Lately, I have been so annoyed by the kinds of sales emailed at me, I decided I have to write a blog about it. These tactics are, I believe, universally annoying. Whether you are a person who holds a position within a company to make purchasing decisions or someone, like me, who owns your own business, being approached in these ways is likely to not make a sale. In fact, it is likely to generate annoyance and distrust from your potential customer. Worst of all, it is likely to leave a huge negative impact on the brand itself.
- Don’t Act Like You Know Me When We Have Not Met.
This type of cold emailing goes something like this, “Hi Mary, Just checking in regarding your website. I know you are interested in reaching as many potential clients as possible.” I admit the “just checking in” makes me pause in case the person is actually someone I met while networking or with whom I am LinkedIn. When I realize I never met them, it becomes annoying. You don’t “know” anything about me, so leave me alone!
- Don’t Act Like I Owe You Something When We Have Never Spoken.
Here is a direct quote, “I’ve reached out to you thrice before without receiving a response, but I’m not going to give up easily.” Seriously? I do not owe you a response simply because you bought a list that has my email on it. For many of these sales methods, it is clear they are using an old list. They are spamming my personal email rather than my business email. Ouch!
- Don’t Tell Me I’m Stupid.
I want to lash out with a response to these emails, because they are the absolute opposite of what you should do when establishing a relationship with a potential client. But, I hold myself back. Someone please explain to me why a sales person believes degrading and humiliating a potential client and their business will lead to success? What am I talking about? The emails that start with, “I looked at your website and see you are trying to establish your brand. Unfortunately, It is clear your tactics just aren’t doing the trick. Here’s how I can fix it for you.”

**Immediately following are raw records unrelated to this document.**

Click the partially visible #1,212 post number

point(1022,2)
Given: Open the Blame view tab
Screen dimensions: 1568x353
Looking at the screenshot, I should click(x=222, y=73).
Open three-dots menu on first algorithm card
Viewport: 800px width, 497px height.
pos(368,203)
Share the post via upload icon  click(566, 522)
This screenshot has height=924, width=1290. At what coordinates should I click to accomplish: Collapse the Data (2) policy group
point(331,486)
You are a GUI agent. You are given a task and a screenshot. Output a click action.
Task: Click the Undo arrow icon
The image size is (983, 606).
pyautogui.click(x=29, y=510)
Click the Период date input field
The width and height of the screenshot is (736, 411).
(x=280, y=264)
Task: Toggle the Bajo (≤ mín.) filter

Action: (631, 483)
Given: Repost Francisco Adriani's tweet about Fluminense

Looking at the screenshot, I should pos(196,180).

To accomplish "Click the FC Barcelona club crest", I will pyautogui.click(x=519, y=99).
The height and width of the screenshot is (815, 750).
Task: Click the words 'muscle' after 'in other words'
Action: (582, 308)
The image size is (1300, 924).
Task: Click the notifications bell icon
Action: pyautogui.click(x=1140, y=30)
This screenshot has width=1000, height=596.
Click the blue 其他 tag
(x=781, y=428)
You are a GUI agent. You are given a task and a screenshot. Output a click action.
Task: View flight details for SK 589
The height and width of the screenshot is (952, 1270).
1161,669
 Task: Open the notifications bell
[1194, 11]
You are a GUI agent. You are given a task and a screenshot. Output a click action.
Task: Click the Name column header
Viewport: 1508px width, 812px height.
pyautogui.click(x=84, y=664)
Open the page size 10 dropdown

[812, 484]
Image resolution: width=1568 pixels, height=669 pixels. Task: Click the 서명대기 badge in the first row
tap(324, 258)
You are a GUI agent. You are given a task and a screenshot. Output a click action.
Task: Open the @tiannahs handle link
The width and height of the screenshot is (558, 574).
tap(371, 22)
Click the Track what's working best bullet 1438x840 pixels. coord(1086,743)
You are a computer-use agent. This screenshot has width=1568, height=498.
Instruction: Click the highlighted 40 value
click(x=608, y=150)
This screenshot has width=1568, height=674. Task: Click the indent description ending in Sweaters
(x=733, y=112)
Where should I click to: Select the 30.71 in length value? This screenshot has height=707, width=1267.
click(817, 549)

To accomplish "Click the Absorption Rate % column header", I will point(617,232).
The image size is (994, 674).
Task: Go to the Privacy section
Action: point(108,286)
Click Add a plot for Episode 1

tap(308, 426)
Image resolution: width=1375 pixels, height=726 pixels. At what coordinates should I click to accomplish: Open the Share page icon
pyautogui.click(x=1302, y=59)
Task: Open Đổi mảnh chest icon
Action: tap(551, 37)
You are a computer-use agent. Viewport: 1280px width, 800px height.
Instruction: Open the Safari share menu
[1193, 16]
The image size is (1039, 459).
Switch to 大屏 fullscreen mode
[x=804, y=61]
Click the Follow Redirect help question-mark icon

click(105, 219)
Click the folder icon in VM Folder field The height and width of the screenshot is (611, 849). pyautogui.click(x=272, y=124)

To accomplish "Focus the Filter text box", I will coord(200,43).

Another one in this genre talks down to the potential customer, me in this case, as if we are too inexperienced and unsophisticated to understand the world of technology. “In the digital frontier, (people like you) often find themselves wrestling with a rowdy gang of technological roadblocks.” As I continued to read this email, I was impressed with the prose but the resulting message to me came across as, “Don’t worry your pretty little head about technology. Us brave smarties will save you and your company with our intense skills.” Yuck!
- Don’t Assume I Am Going To Miss Out on Something by Not Replying To You.
This scheme is age-old. “I can save you 83%…” or “You really need to respond now to take advantage of this deal!” No, I don’t. Save me 83% of what? Because, I never planned to spend money the way you want me to spend it on your product. Enough said.
- Don’t Clog Up My Email Box.
As a coach, I receive multiple emails every day from businesses asking me, “Can you take on 100 new clients?” or “Do you need 50 new qualified leads per month?” This strategy makes me laugh the most, because they plan to set me up with leads so I can do the same thing to someone else they are doing to me. Spamming. Shaming. Annoying. Misrepresenting. Just no, no, no!
- Think beyond this moment. You can make a fast sale, or work harder to develop a trusting relationship.
- Misrepresenting yourself at the outset of a relationship smashes trust to bits. If you start that way, it’s over before you begin.
- A happy customer is a repeat customer, and likely to become a referral source.